• Records shown:
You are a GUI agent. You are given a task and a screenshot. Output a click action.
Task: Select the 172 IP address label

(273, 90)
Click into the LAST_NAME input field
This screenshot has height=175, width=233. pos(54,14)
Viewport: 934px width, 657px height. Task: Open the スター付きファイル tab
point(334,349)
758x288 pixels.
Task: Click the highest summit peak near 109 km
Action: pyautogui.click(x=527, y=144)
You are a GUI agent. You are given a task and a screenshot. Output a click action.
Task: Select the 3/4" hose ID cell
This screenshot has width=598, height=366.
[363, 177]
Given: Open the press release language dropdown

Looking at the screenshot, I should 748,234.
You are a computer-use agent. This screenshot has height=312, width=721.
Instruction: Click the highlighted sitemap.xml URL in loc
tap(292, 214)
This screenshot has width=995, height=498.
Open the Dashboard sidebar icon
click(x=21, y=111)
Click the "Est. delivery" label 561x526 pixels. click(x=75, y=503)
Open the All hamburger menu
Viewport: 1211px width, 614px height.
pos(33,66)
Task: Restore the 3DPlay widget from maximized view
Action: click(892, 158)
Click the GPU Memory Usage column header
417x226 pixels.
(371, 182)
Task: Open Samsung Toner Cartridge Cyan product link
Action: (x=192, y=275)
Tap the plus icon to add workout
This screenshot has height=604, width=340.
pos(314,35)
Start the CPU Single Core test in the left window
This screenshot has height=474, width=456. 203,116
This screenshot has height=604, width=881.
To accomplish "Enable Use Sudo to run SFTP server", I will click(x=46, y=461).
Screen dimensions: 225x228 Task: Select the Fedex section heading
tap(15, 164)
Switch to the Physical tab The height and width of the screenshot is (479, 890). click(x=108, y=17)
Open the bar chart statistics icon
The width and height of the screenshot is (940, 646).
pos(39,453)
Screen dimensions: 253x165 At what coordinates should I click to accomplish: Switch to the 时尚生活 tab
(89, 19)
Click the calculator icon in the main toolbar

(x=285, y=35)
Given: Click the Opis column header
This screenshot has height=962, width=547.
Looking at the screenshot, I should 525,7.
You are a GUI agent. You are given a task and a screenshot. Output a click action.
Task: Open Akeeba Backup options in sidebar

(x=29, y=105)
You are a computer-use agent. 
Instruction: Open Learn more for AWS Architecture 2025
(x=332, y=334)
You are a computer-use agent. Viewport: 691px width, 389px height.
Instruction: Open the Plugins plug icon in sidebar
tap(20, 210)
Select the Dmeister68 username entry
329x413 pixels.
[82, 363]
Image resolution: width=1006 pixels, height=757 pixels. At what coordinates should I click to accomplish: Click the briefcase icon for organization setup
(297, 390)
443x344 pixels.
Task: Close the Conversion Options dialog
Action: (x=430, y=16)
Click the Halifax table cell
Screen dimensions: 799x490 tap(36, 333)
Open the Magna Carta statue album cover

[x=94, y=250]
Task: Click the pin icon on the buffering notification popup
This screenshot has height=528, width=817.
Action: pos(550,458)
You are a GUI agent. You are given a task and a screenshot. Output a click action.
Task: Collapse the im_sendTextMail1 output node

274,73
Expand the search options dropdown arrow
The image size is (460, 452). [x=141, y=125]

• What this task involves: Each entry, exactly as written, should be set down once more.

• Response to this exercise:
You are a GUI agent. You are given a task and a screenshot. Output a click action.
Task: Select the 172 IP address label

(273, 90)
Click into the LAST_NAME input field
This screenshot has height=175, width=233. pos(54,14)
Viewport: 934px width, 657px height. Task: Open the スター付きファイル tab
point(334,349)
758x288 pixels.
Task: Click the highest summit peak near 109 km
Action: pyautogui.click(x=527, y=144)
You are a GUI agent. You are given a task and a screenshot. Output a click action.
Task: Select the 3/4" hose ID cell
This screenshot has width=598, height=366.
[363, 177]
Given: Open the press release language dropdown

Looking at the screenshot, I should 748,234.
You are a computer-use agent. This screenshot has height=312, width=721.
Instruction: Click the highlighted sitemap.xml URL in loc
tap(292, 214)
This screenshot has width=995, height=498.
Open the Dashboard sidebar icon
click(x=21, y=111)
Click the "Est. delivery" label 561x526 pixels. click(x=75, y=503)
Open the All hamburger menu
Viewport: 1211px width, 614px height.
pos(33,66)
Task: Restore the 3DPlay widget from maximized view
Action: click(892, 158)
Click the GPU Memory Usage column header
417x226 pixels.
(371, 182)
Task: Open Samsung Toner Cartridge Cyan product link
Action: (x=192, y=275)
Tap the plus icon to add workout
This screenshot has height=604, width=340.
pos(314,35)
Start the CPU Single Core test in the left window
This screenshot has height=474, width=456. 203,116
This screenshot has height=604, width=881.
To accomplish "Enable Use Sudo to run SFTP server", I will click(x=46, y=461).
Screen dimensions: 225x228 Task: Select the Fedex section heading
tap(15, 164)
Switch to the Physical tab The height and width of the screenshot is (479, 890). click(x=108, y=17)
Open the bar chart statistics icon
The width and height of the screenshot is (940, 646).
pos(39,453)
Screen dimensions: 253x165 At what coordinates should I click to accomplish: Switch to the 时尚生活 tab
(89, 19)
Click the calculator icon in the main toolbar

(x=285, y=35)
Given: Click the Opis column header
This screenshot has height=962, width=547.
Looking at the screenshot, I should 525,7.
You are a GUI agent. You are given a task and a screenshot. Output a click action.
Task: Open Akeeba Backup options in sidebar

(x=29, y=105)
You are a computer-use agent. 
Instruction: Open Learn more for AWS Architecture 2025
(x=332, y=334)
You are a computer-use agent. Viewport: 691px width, 389px height.
Instruction: Open the Plugins plug icon in sidebar
tap(20, 210)
Select the Dmeister68 username entry
329x413 pixels.
[82, 363]
Image resolution: width=1006 pixels, height=757 pixels. At what coordinates should I click to accomplish: Click the briefcase icon for organization setup
(297, 390)
443x344 pixels.
Task: Close the Conversion Options dialog
Action: (x=430, y=16)
Click the Halifax table cell
Screen dimensions: 799x490 tap(36, 333)
Open the Magna Carta statue album cover

[x=94, y=250]
Task: Click the pin icon on the buffering notification popup
This screenshot has height=528, width=817.
Action: pos(550,458)
You are a GUI agent. You are given a task and a screenshot. Output a click action.
Task: Collapse the im_sendTextMail1 output node

274,73
Expand the search options dropdown arrow
The image size is (460, 452). [x=141, y=125]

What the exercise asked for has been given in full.